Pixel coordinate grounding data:
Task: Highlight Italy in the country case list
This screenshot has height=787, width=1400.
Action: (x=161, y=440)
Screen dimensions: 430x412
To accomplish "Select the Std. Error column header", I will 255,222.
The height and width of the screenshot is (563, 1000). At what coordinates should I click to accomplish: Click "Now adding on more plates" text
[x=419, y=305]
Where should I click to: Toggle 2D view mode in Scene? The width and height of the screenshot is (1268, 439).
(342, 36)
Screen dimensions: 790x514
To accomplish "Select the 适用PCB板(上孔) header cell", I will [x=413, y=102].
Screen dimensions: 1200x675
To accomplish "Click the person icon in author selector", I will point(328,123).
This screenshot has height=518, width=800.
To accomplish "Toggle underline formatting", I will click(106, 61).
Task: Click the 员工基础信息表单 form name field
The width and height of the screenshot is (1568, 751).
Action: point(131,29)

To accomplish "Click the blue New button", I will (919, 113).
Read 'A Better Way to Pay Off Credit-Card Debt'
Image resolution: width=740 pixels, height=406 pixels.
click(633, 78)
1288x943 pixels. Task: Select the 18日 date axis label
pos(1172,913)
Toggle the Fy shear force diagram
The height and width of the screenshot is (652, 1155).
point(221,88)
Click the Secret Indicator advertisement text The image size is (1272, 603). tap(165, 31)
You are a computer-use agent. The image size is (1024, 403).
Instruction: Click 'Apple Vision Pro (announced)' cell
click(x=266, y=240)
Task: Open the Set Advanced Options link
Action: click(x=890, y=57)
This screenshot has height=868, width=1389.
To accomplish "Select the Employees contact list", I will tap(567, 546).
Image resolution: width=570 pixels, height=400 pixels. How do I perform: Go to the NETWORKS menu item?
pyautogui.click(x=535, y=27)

### TASK ITEM:
Could you output every record above exactly as written?

### PROBLEM SOLUTION:
Task: Highlight Italy in the country case list
This screenshot has height=787, width=1400.
Action: (x=161, y=440)
Screen dimensions: 430x412
To accomplish "Select the Std. Error column header", I will 255,222.
The height and width of the screenshot is (563, 1000). At what coordinates should I click to accomplish: Click "Now adding on more plates" text
[x=419, y=305]
Where should I click to: Toggle 2D view mode in Scene? The width and height of the screenshot is (1268, 439).
(342, 36)
Screen dimensions: 790x514
To accomplish "Select the 适用PCB板(上孔) header cell", I will [x=413, y=102].
Screen dimensions: 1200x675
To accomplish "Click the person icon in author selector", I will point(328,123).
This screenshot has height=518, width=800.
To accomplish "Toggle underline formatting", I will click(106, 61).
Task: Click the 员工基础信息表单 form name field
The width and height of the screenshot is (1568, 751).
Action: point(131,29)

To accomplish "Click the blue New button", I will (919, 113).
Read 'A Better Way to Pay Off Credit-Card Debt'
Image resolution: width=740 pixels, height=406 pixels.
click(633, 78)
1288x943 pixels. Task: Select the 18日 date axis label
pos(1172,913)
Toggle the Fy shear force diagram
The height and width of the screenshot is (652, 1155).
point(221,88)
Click the Secret Indicator advertisement text The image size is (1272, 603). tap(165, 31)
You are a computer-use agent. The image size is (1024, 403).
Instruction: Click 'Apple Vision Pro (announced)' cell
click(x=266, y=240)
Task: Open the Set Advanced Options link
Action: click(x=890, y=57)
This screenshot has height=868, width=1389.
To accomplish "Select the Employees contact list", I will tap(567, 546).
Image resolution: width=570 pixels, height=400 pixels. How do I perform: Go to the NETWORKS menu item?
pyautogui.click(x=535, y=27)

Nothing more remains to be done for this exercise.